He said: “Fleets of five-to-45 vehicles won’t have a dedicated fleet manager, won’t be a member of the AFP and won’t read the fleet press, and then it will just hit them because it isn’t widely known about what’s going on in the normal press. Small and medium-size enterprises are ill-educated about this topic, and it will sneak up and bite them.”

Figures aren’t readily available for the total number of vans that will be impacted by the introduction of CAZs, but it’s likely to be substantial on a national level.

According to Birmingham City Council, around 60% of the 200,000 vehicles that pass through the city centre daily don’t meet the required emissions standards of Euro 6 for diesels and Euro 4 for petrol cars and vans, while the Mayor of London’s office estimates that around 35,000 light commerical vehicles will be affected by the expansion of the ULEZ every day.

“The biggest impact will be the expansion of the ULEZ. Everyone is bracing themselves for when it goes live in October, because it has big ramifications for national fleets,” Hollick said, as he hit out at a lack of joined-up thinking from the government and local leaders.

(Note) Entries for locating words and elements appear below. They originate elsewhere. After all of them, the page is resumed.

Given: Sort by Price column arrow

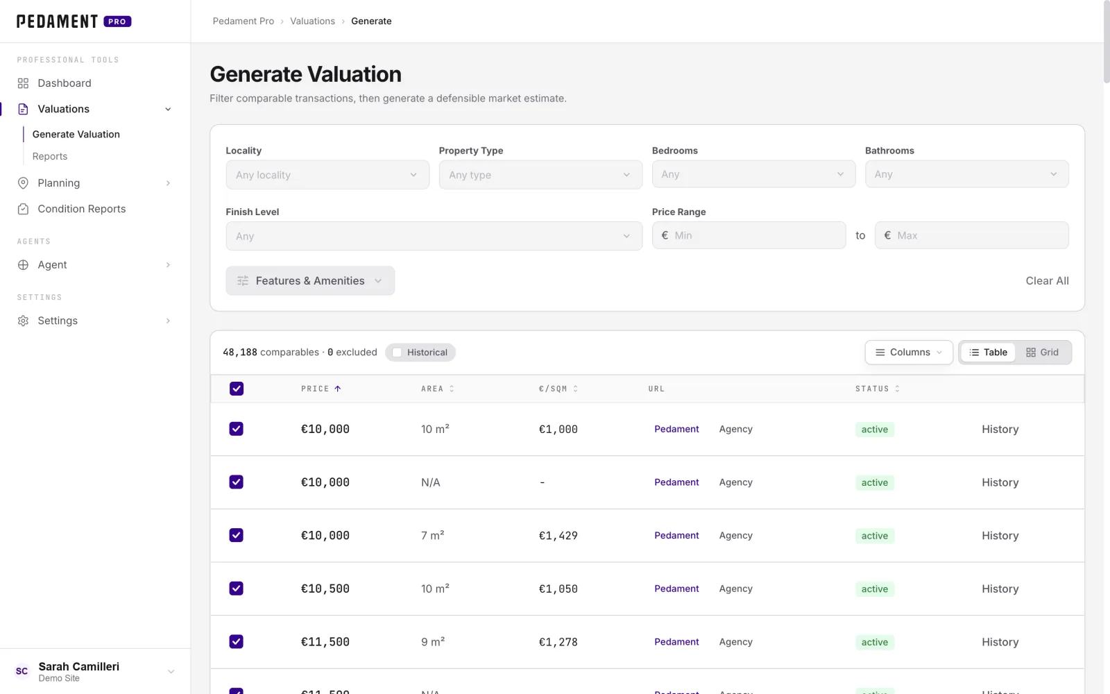Looking at the screenshot, I should pyautogui.click(x=338, y=389).
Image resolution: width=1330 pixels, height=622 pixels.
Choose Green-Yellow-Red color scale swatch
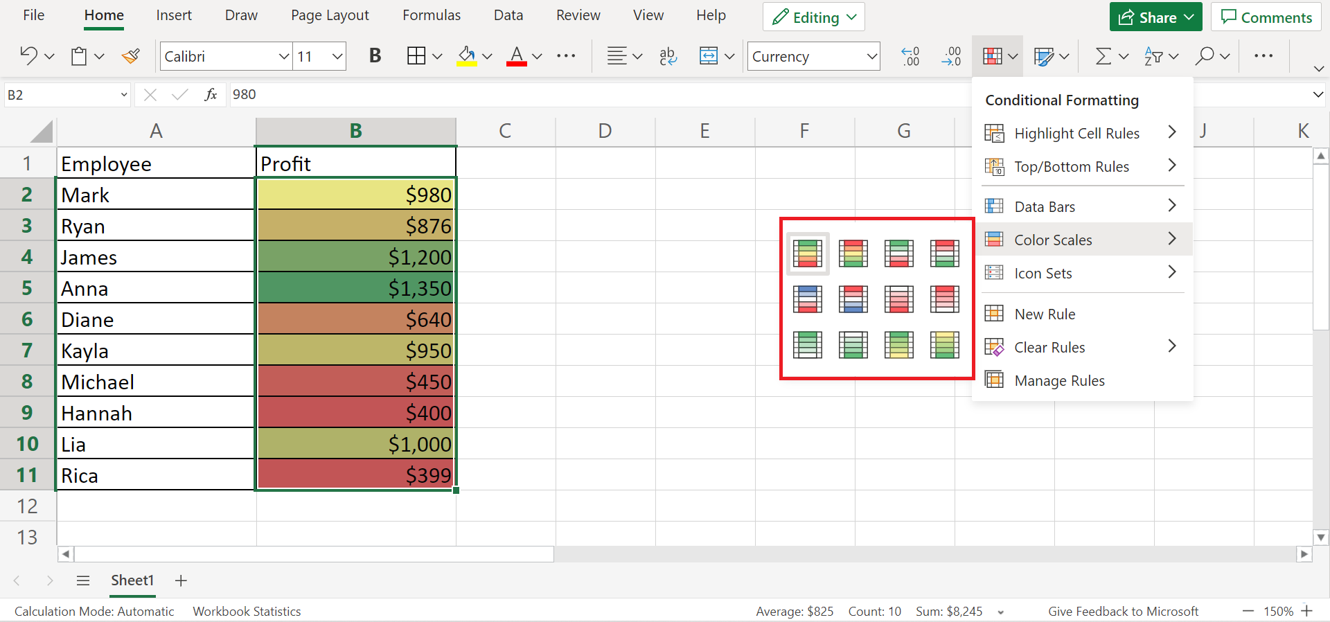pyautogui.click(x=808, y=254)
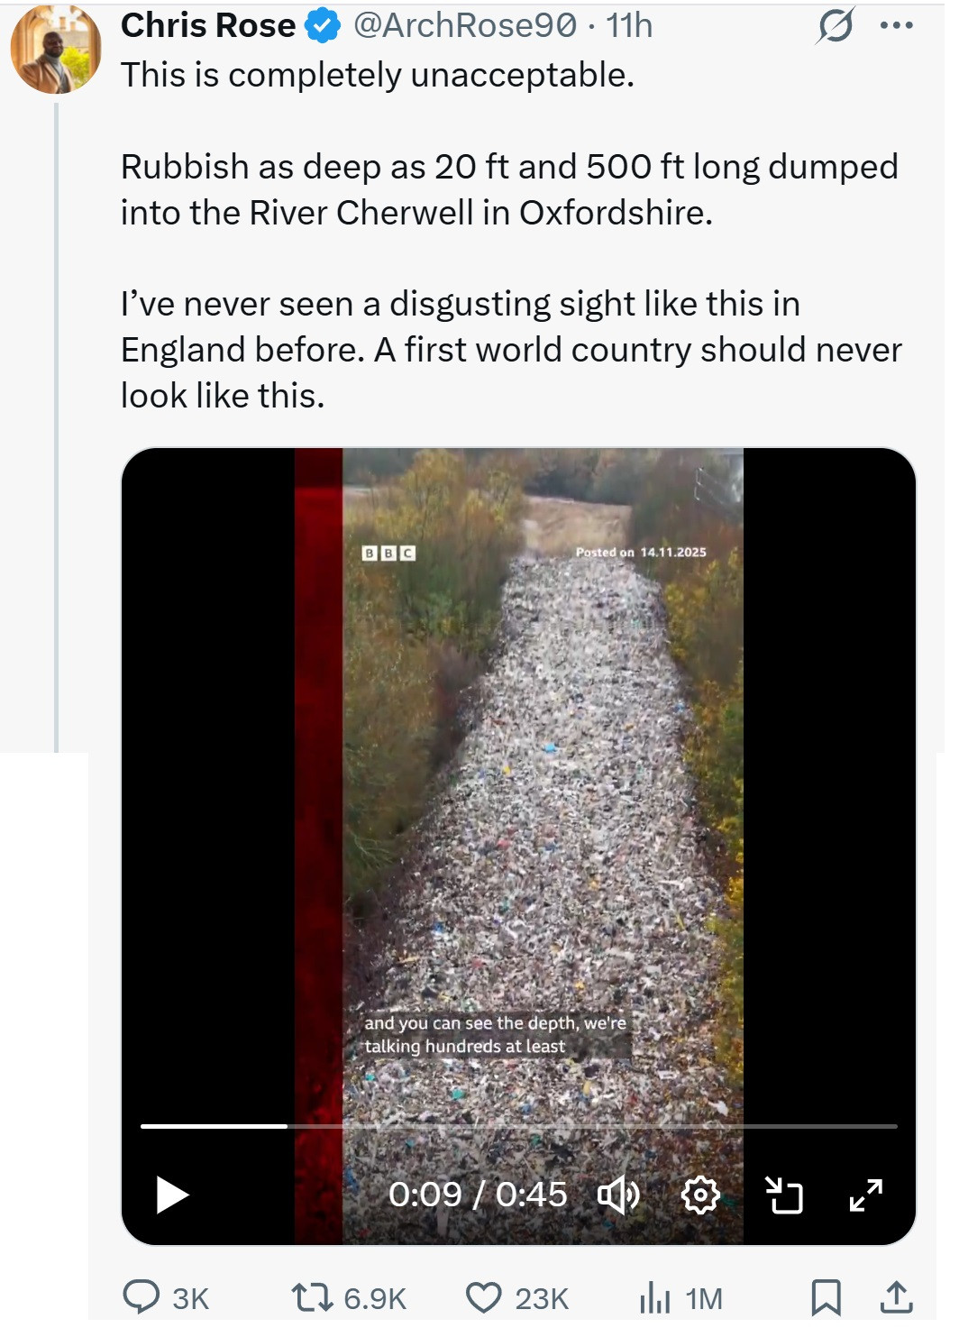959x1337 pixels.
Task: Open Chris Rose's profile picture
Action: [x=56, y=50]
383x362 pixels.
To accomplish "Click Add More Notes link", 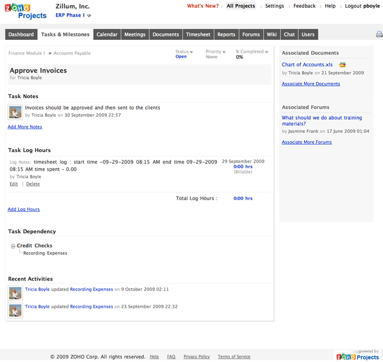I will 25,127.
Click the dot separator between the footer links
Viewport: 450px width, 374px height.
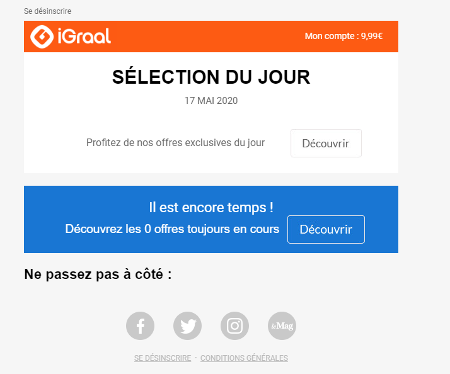tap(196, 358)
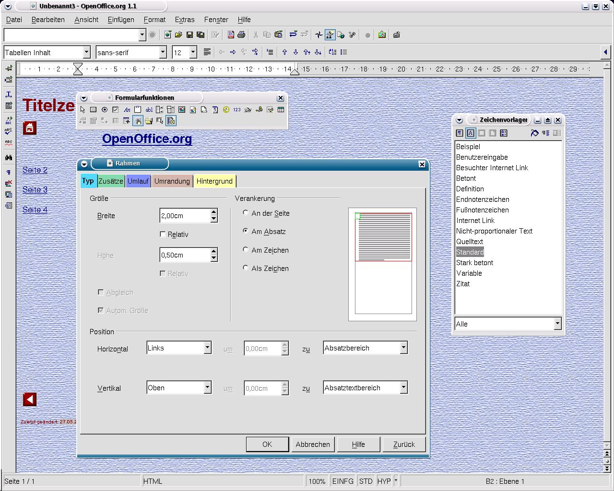The height and width of the screenshot is (491, 614).
Task: Open the Navigator using the compass icon
Action: pos(319,35)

“We would much rather have a national scheme, rather than localised schemes with different variants.

“Auto-pay is a concern for us: we need a way for fleets to be able to pay automatically. As the number of cities that are doing CAZs rises, that becomes more and more complicated for us to be able to manage.

“At the moment, it’s manageable and we know where everything is. But it would be better if it were steered nationally, rather than locally, because that creates distortion, particularly around fleet businesses, as everyone forgets about fleets.”

Bradford, Bristol, Gateshead, Newcastle upon Tyne, North Tyneside and Portsmouth are all due to introduced CAZs this year, plus Manchester is expected to begin a scheme in 2022.